TEXTE FOURNI:

========

Atala au tombeau-Girodet

Anne-Louis Girodet
(1767-1824)

Atala au tombeau, dit aussi Funérailles d’Atala
1808
Huile sur toile
Dim 207 x 267 cm
Conservé au Louvre

Girodet passe son enfance dans sa ville natale à Montargis, aussi doué pour le violon que pour le dessin, il choisit la peinture.
1785, il entre dans l’atelier de David
1789, il est lauréat du prix de Rome avec Joseph reconnut par ses frères
1795, retour à Paris
1808, il peint Les funérailles d’Atala 
1813, il participe à la décoration du château de Compiègne où il peint plusieurs fresques murales
1816, il est nommé professeur à l’académie Royale des Beaux Arts
1824, il meurt à Paris

Elève de David, Girodet s’éloigne de la peinture d’Histoire et adopte la peinture romantique.
Pour ce tableau il s’inspire du roman de Chateaubriand paru en 1801 :
Atala ou les amours de deux sauvages dans le désert.
L’histoire se déroule en Amérique au XVIIe. Atala convertie au christianisme, est une jeune indienne  tombée très amoureuse de Chactas.

========

DOCUMENTS FOURNIS:
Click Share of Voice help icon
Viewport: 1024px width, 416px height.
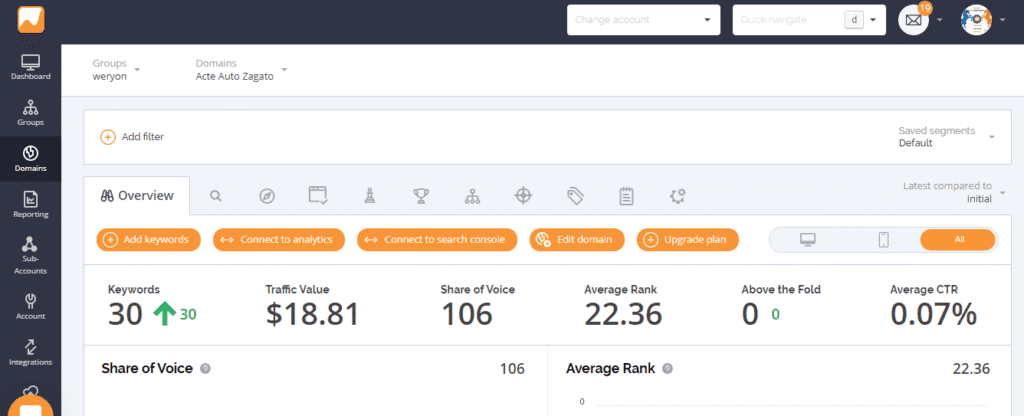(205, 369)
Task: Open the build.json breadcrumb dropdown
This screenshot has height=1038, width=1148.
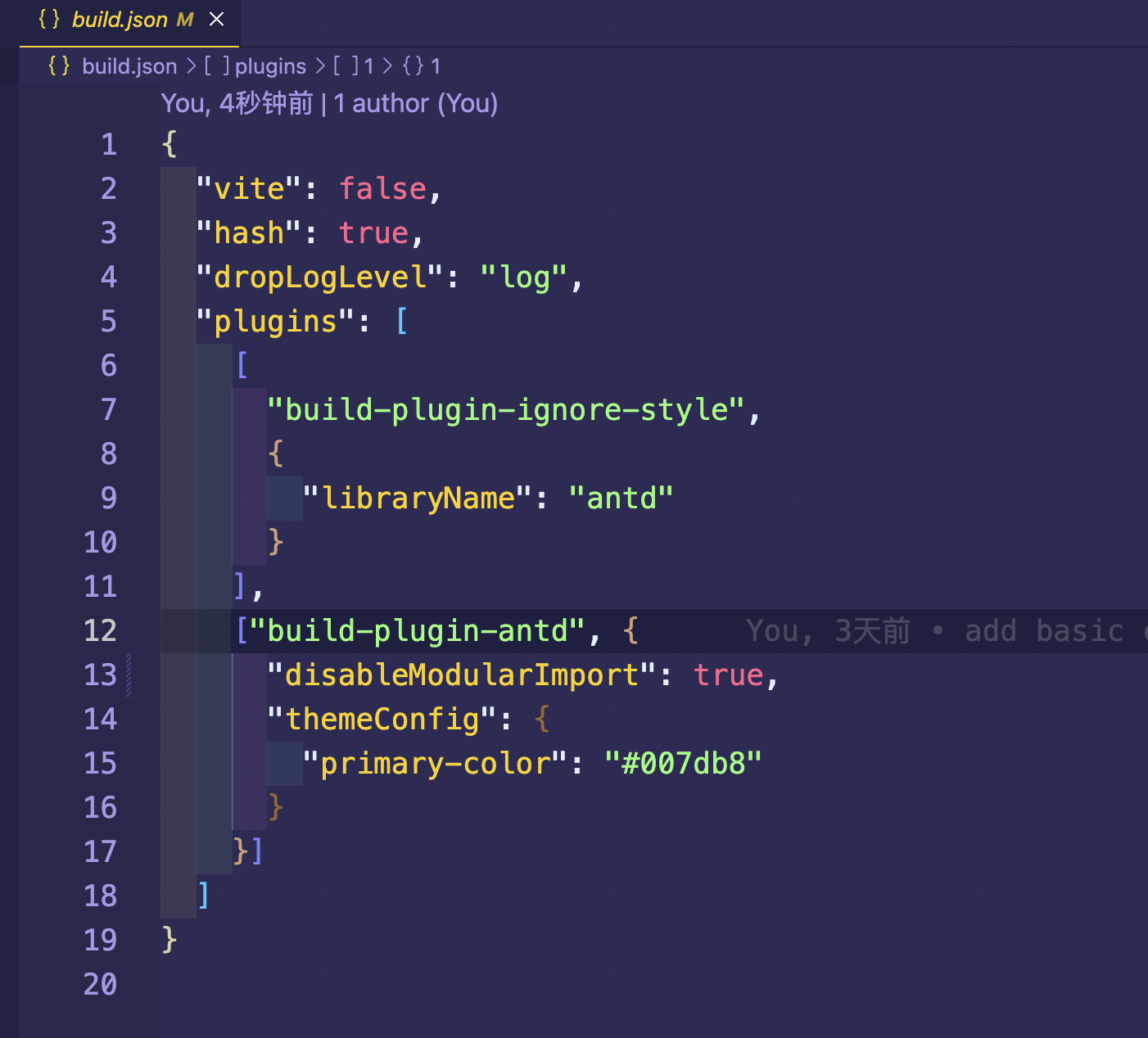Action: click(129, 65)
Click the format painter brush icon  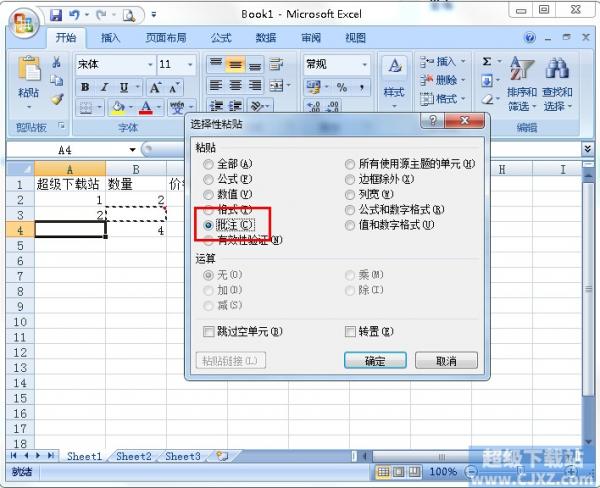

========

CONSIGNES D'EXERCICE:
A: Reproduisez le texte sur le tableau de Girodet en commençant par « Elève de David, Girodet » et en terminant par « dans le désert. ».
B: Répondez à ces questions d'après le texte sur Atala au tombeau :
(i) En quelle année Girodet entre-t-il dans l'atelier de David ?
(ii) Dans quel musée le tableau est-il conservé ?
(iii) En quelle année paraît le roman de Chateaubriand qui a inspiré le tableau ?
Les documents ne jouent ici aucun rôle.

RÉPONSES FOURNIES:
A:
Elève de David, Girodet s’éloigne de la peinture d’Histoire et adopte la peinture romantique.
Pour ce tableau il s’inspire du roman de Chateaubriand paru en 1801 :
Atala ou les amours de deux sauvages dans le désert.

B:
(i) En 1785.
(ii) Au Louvre.
(iii) En 1801.